- _Work task_: From the line containing "Open the Processing Status filter icon" to the last line of the data below, copy everything exactly and nothing else; pictures stay out.

- _Material to process_:
::::

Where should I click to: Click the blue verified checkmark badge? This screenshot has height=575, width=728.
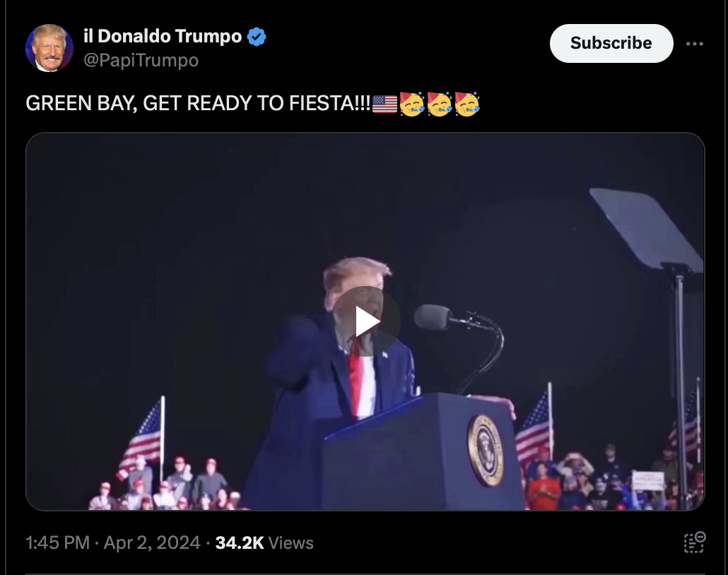(257, 37)
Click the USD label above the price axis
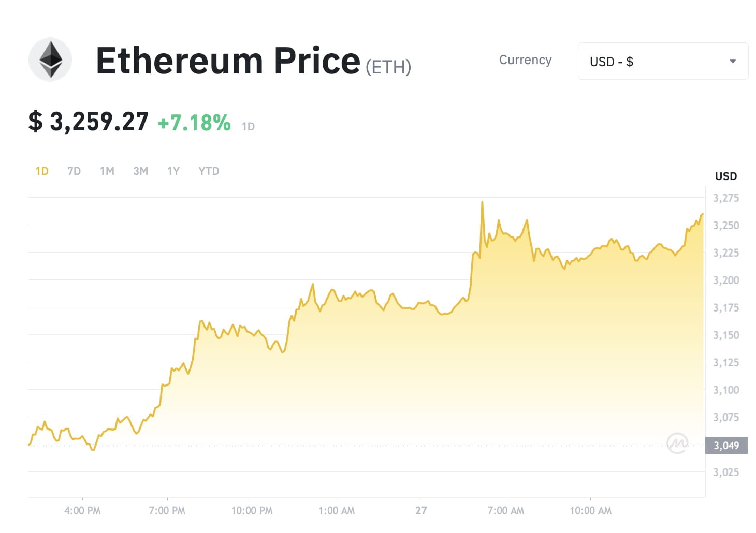This screenshot has height=533, width=756. tap(726, 176)
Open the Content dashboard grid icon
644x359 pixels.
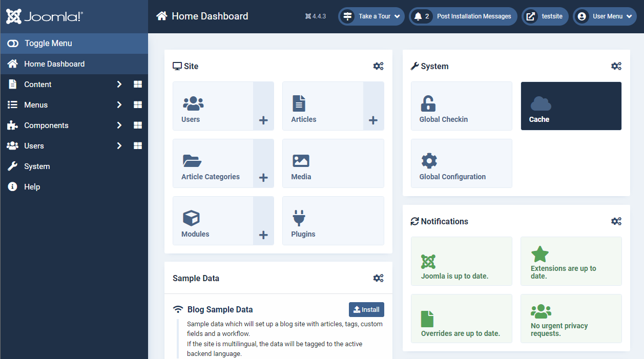137,85
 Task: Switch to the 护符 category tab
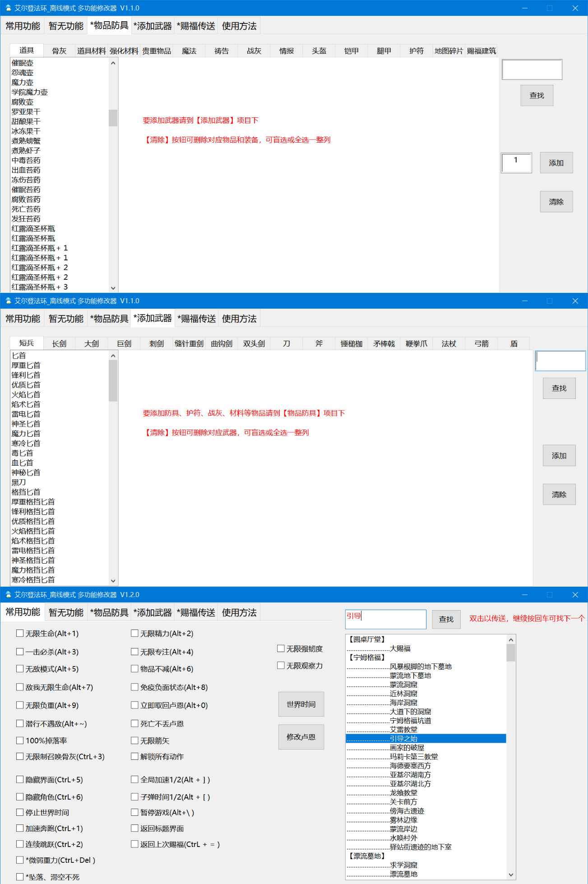416,51
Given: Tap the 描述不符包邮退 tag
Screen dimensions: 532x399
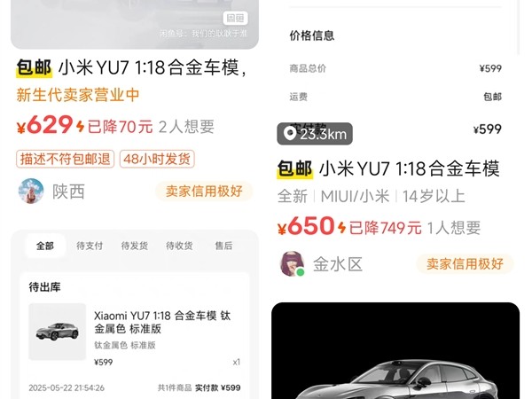Looking at the screenshot, I should [65, 159].
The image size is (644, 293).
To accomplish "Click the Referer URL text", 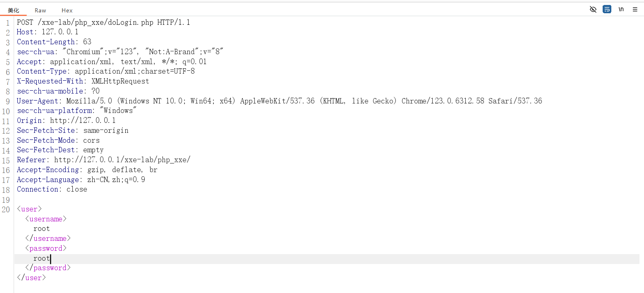I will 122,160.
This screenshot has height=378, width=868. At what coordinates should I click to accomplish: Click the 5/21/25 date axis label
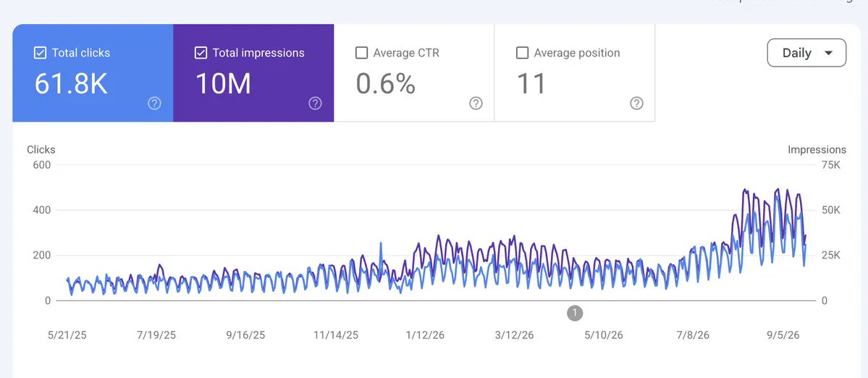click(67, 335)
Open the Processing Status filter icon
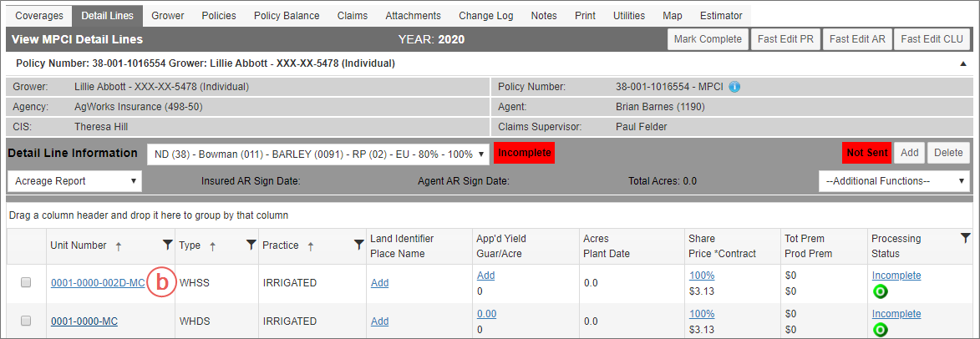 pos(966,238)
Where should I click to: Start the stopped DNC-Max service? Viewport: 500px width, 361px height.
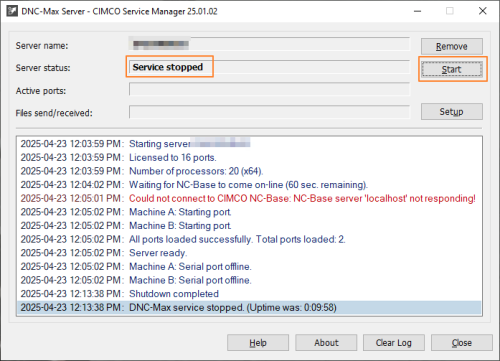point(452,69)
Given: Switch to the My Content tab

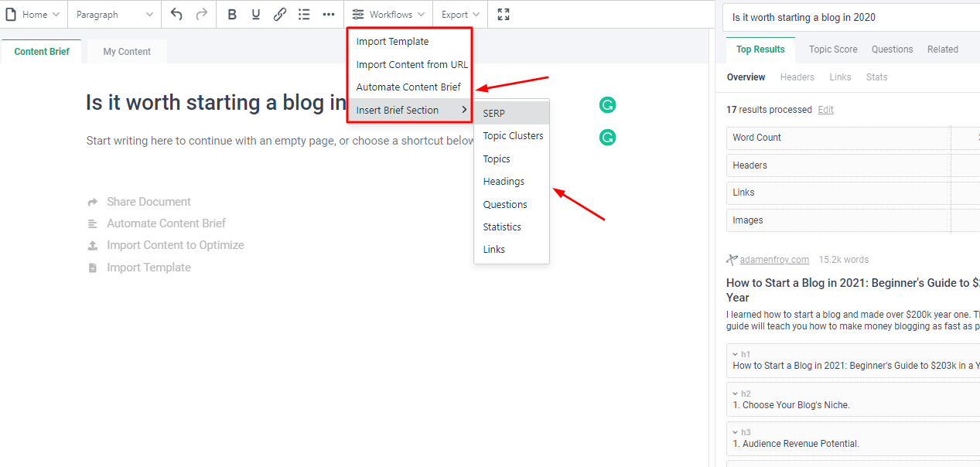Looking at the screenshot, I should (127, 52).
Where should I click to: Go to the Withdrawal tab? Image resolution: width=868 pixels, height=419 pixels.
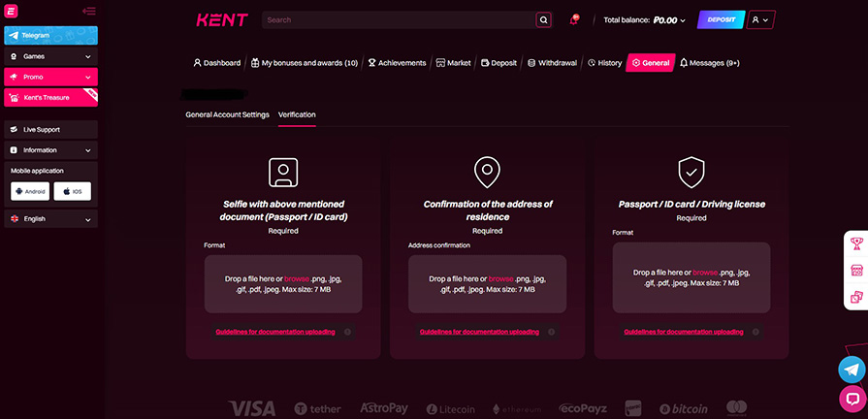[552, 63]
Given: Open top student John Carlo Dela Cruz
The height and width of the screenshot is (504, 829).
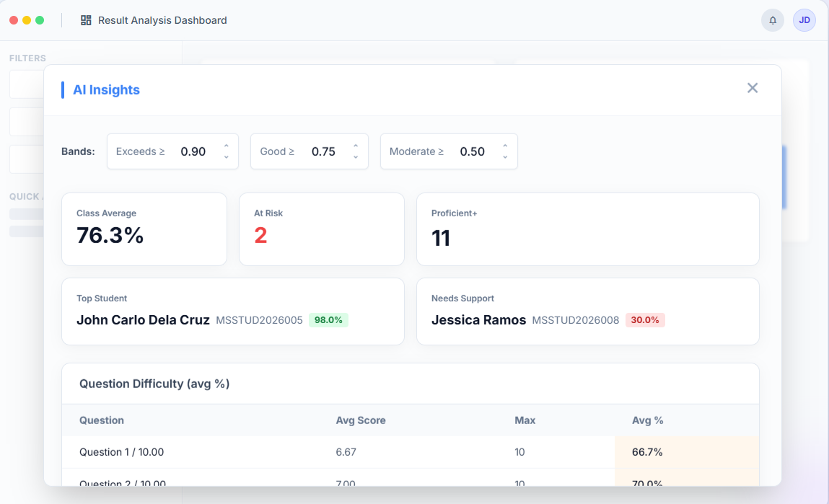Looking at the screenshot, I should [143, 320].
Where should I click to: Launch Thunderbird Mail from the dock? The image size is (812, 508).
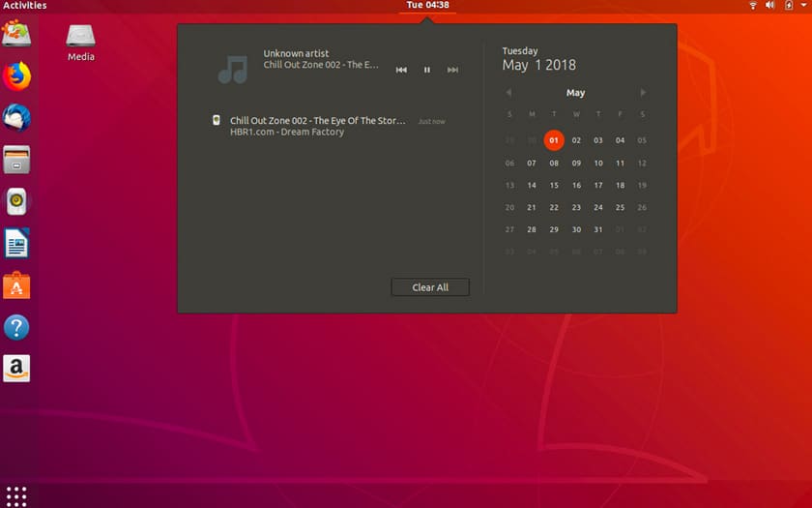click(x=16, y=117)
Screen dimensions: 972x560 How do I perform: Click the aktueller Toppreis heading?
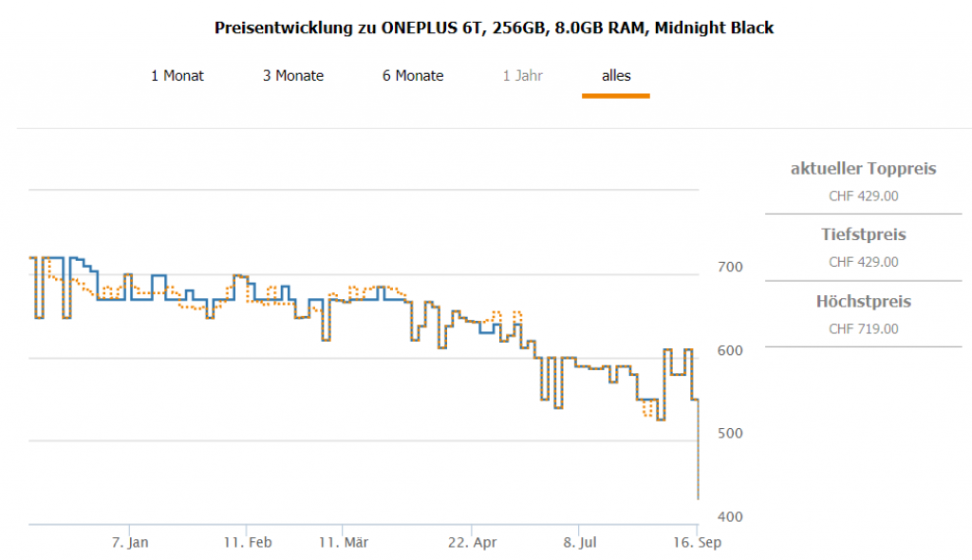click(863, 169)
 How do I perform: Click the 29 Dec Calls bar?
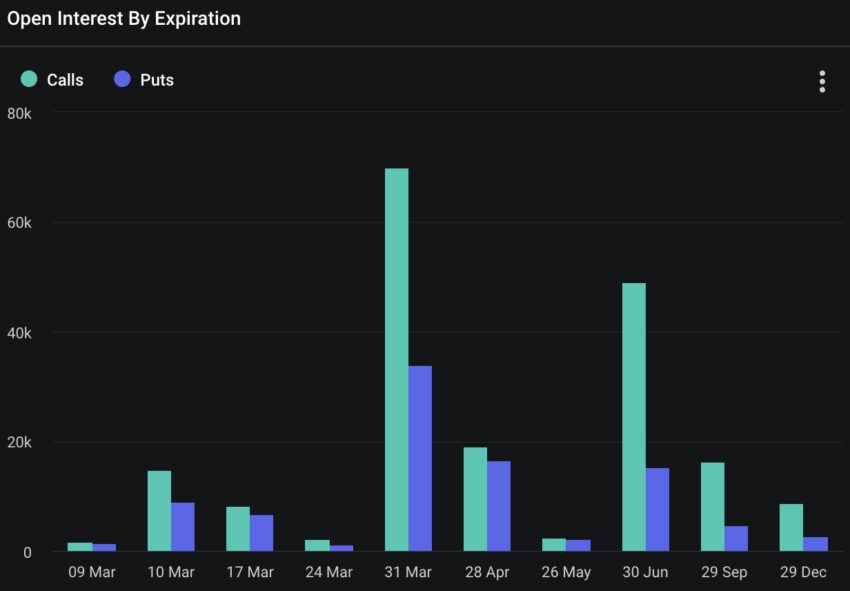coord(791,528)
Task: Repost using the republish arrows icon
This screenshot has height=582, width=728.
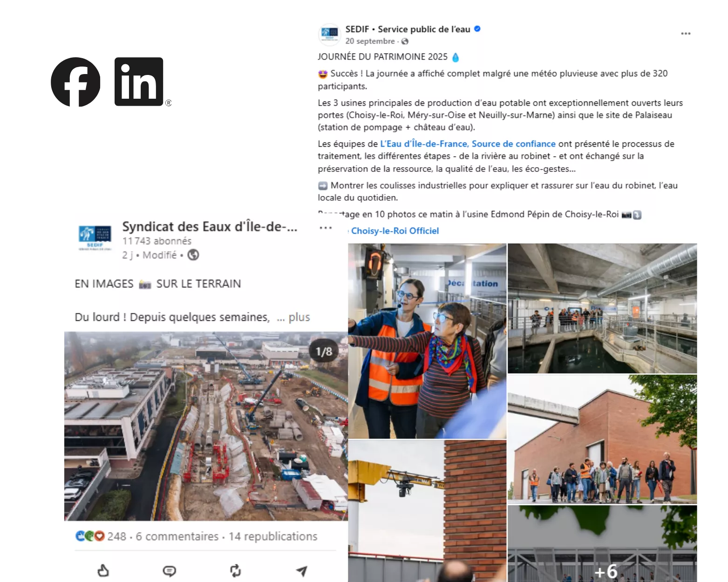Action: pos(235,571)
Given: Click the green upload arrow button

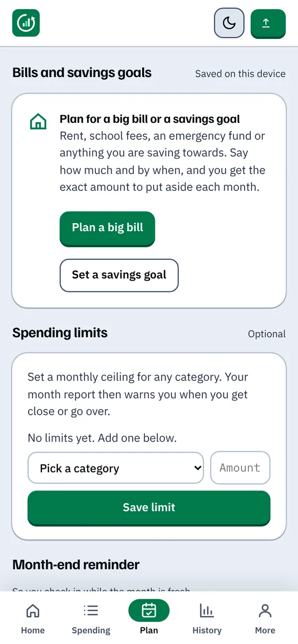Looking at the screenshot, I should (268, 23).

::::

- _Completed exercise_:
Open the Processing Status filter icon
 pos(966,238)
Where should I click to: Start the stopped DNC-Max service? Viewport: 500px width, 361px height.
point(452,69)
Given: Switch to the My Content tab

Looking at the screenshot, I should (127, 52).
Where should I click to: Go to the Withdrawal tab? Image resolution: width=868 pixels, height=419 pixels.
[552, 63]
Given: Open top student John Carlo Dela Cruz
The height and width of the screenshot is (504, 829).
Looking at the screenshot, I should [143, 320].
Where should I click to: Launch Thunderbird Mail from the dock? The image size is (812, 508).
click(x=16, y=117)
Screen dimensions: 972x560 How do I perform: Click the aktueller Toppreis heading?
click(863, 169)
 How do I perform: Click the 29 Dec Calls bar?
coord(791,528)
Task: Repost using the republish arrows icon
This screenshot has height=582, width=728.
Action: pos(235,571)
Given: Click the green upload arrow button

Looking at the screenshot, I should (268, 23).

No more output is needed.